#### [Stated task 1]
In the passage on ARIA Centar, what building stood on the site before the mall was built?
#### [Stated task 2]
Please continue the passage on ARIA Centar from the point where it stops.

#### [Extract to read]

ARIA Centar, formerly known as BBI Centar, is a shopping mall in the center of Sarajevo. It is one of the largest shopping malls in Bosnia and Herzegovina, with an area of 43,000 sqm. It was opened on 6 April 2009. ARIA Centar was built on the site where Robna kuća Sarajka, a popular state-owned department store, stood during the time Bosnia and Herzegovina was part of SFR Yugoslavia. Construction took place between 2006 and 2009. The four middle floors are also home to Bosna Bank International, and formerly to the headquarters of Al Jazeera Balkans.

469 parking spaces with video surveillance are located on three underground floors. The square in front of ARIA Centar is a meeting place for the citizens of Sarajevo. Many events are held on the Square such as an art performance, children's playrooms, workshops, concerts, graduations and sporting events.

#### [Data entries]
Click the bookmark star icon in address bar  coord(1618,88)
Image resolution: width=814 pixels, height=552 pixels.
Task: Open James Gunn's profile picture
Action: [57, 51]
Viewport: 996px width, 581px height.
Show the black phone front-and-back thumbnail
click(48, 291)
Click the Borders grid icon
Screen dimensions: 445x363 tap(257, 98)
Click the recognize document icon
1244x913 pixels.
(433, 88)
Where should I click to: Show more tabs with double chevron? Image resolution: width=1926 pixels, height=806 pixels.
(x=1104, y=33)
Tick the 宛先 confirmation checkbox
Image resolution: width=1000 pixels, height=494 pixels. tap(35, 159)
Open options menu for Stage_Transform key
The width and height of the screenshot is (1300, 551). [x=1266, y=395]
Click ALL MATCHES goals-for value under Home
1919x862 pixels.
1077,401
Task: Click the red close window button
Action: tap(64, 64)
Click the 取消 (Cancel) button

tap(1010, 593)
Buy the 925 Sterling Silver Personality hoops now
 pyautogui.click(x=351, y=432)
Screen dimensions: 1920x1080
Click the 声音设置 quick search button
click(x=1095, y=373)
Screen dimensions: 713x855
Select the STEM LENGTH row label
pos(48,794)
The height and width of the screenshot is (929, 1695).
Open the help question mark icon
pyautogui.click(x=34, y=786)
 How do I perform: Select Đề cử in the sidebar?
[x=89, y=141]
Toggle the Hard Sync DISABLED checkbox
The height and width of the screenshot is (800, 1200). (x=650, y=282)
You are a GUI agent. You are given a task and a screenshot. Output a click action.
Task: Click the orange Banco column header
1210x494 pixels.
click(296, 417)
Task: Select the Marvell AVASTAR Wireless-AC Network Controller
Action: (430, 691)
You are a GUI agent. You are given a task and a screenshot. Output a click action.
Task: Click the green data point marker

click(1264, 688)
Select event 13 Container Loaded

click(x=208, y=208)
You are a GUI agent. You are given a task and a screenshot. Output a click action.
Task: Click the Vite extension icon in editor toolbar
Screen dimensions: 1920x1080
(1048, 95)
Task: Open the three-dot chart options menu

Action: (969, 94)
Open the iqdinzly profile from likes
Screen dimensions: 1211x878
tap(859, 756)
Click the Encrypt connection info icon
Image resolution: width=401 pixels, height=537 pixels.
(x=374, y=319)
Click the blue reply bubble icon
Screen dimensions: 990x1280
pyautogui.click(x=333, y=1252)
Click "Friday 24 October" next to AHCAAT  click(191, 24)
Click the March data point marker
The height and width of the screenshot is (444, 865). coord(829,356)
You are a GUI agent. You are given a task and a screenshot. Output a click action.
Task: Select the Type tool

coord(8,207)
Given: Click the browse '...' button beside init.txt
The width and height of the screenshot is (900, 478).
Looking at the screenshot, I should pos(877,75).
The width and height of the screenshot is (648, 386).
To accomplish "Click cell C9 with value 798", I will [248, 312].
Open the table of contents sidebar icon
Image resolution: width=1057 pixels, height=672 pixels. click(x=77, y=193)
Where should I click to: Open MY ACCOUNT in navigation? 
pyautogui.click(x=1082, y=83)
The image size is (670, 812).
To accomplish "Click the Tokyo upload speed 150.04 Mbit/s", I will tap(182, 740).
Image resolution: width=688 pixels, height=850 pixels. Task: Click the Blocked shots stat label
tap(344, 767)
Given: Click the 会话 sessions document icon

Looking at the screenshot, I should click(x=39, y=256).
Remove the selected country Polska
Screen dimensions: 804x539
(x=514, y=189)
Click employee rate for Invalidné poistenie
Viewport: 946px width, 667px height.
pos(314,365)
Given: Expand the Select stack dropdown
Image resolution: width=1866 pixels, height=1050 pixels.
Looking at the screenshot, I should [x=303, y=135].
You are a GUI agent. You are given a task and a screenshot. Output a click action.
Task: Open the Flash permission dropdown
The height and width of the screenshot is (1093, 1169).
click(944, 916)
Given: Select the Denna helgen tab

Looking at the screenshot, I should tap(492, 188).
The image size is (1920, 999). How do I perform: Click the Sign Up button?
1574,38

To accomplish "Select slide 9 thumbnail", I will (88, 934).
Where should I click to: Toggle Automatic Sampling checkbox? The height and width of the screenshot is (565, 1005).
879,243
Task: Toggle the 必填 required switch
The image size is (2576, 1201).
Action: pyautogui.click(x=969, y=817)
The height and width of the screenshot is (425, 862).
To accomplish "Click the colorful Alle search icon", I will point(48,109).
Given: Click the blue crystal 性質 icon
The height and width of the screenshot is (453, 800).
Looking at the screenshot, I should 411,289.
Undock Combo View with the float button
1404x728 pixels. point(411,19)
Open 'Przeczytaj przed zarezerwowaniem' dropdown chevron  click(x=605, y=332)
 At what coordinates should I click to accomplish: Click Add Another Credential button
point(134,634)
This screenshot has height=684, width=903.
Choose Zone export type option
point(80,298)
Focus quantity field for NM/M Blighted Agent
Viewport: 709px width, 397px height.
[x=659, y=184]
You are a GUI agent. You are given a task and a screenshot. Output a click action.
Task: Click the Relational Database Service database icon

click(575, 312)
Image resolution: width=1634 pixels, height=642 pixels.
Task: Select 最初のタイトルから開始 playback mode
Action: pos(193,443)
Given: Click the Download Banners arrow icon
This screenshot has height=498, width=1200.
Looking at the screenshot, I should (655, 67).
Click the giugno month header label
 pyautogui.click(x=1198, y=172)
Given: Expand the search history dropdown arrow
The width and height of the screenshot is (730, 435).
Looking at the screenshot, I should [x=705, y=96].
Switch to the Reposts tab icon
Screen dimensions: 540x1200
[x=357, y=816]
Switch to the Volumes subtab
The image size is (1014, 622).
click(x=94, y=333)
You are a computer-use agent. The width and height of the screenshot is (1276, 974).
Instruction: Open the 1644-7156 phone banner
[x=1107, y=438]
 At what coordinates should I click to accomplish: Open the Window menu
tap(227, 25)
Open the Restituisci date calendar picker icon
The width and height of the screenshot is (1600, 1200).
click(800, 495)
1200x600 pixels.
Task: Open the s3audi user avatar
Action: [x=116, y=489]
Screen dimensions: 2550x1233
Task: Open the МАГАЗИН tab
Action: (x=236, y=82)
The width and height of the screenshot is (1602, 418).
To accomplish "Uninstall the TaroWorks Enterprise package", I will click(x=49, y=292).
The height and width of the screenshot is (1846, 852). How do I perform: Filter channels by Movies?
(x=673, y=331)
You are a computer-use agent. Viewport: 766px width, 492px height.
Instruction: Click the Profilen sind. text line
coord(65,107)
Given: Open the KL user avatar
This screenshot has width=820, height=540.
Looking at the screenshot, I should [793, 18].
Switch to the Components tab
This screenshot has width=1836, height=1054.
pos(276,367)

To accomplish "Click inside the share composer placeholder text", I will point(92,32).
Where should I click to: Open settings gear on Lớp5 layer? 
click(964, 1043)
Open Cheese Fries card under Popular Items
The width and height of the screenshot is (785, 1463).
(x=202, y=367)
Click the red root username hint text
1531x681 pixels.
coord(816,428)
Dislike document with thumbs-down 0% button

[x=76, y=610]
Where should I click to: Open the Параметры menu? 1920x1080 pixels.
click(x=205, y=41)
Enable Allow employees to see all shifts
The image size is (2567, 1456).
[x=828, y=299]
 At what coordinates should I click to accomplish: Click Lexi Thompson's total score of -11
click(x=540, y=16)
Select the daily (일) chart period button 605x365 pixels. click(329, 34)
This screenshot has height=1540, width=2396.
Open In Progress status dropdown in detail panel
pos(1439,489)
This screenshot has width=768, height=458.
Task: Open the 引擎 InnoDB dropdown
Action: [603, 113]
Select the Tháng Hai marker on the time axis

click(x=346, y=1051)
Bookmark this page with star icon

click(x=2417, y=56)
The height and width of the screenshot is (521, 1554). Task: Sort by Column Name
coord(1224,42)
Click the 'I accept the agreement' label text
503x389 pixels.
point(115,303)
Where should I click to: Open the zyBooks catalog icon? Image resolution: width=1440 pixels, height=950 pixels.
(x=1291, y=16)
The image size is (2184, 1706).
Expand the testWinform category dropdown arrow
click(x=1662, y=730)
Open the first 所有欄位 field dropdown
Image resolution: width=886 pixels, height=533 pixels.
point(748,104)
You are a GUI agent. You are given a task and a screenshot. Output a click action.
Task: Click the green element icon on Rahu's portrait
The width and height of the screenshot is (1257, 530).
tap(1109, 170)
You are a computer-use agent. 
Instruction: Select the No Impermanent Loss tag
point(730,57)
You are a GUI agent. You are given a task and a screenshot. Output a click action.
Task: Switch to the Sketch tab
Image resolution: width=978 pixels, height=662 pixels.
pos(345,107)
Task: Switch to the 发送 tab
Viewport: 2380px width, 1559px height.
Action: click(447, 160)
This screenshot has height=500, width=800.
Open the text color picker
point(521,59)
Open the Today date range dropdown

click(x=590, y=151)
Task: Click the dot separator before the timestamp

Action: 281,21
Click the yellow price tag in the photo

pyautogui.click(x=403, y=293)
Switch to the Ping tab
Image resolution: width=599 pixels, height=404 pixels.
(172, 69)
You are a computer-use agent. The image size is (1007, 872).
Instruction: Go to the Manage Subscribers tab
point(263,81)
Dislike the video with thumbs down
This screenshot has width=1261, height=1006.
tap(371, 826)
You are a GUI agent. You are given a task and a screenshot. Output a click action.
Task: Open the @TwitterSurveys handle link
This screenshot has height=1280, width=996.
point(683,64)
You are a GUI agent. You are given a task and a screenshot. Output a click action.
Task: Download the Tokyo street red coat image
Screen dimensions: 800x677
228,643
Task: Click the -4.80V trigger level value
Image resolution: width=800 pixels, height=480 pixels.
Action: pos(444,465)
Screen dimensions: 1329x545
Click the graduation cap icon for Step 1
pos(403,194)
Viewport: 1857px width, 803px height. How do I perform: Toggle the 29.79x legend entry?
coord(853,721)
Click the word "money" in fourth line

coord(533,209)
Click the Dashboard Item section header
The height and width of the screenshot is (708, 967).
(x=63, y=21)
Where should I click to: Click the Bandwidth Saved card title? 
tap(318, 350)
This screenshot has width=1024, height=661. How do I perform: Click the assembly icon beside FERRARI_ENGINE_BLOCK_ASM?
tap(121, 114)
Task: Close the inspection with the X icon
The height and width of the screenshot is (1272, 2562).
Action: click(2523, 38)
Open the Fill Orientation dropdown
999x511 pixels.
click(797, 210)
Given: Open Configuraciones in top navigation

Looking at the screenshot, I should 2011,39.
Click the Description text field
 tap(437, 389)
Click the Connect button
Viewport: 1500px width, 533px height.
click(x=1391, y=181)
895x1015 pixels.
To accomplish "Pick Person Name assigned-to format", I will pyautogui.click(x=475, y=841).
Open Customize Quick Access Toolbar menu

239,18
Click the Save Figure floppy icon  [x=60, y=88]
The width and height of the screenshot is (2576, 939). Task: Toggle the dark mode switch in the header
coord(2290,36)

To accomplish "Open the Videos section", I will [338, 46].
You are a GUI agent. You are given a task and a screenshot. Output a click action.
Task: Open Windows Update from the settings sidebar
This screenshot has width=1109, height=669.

#### [Output 1]
Robna kuća Sarajka, a popular state-owned department store.

#### [Output 2]
The International Council of Shopping Centers awarded ARIA Centar with the ReStore Award. This distinction of European Shopping Centre Awards rewards both the developer and the local authority for a successful partnership that delivers a sustainable result for the local and regional community. The European Shopping Center Awards are the supreme awards in European retail property.

In October 2022, BBI Centar was renamed to ARIA Centar.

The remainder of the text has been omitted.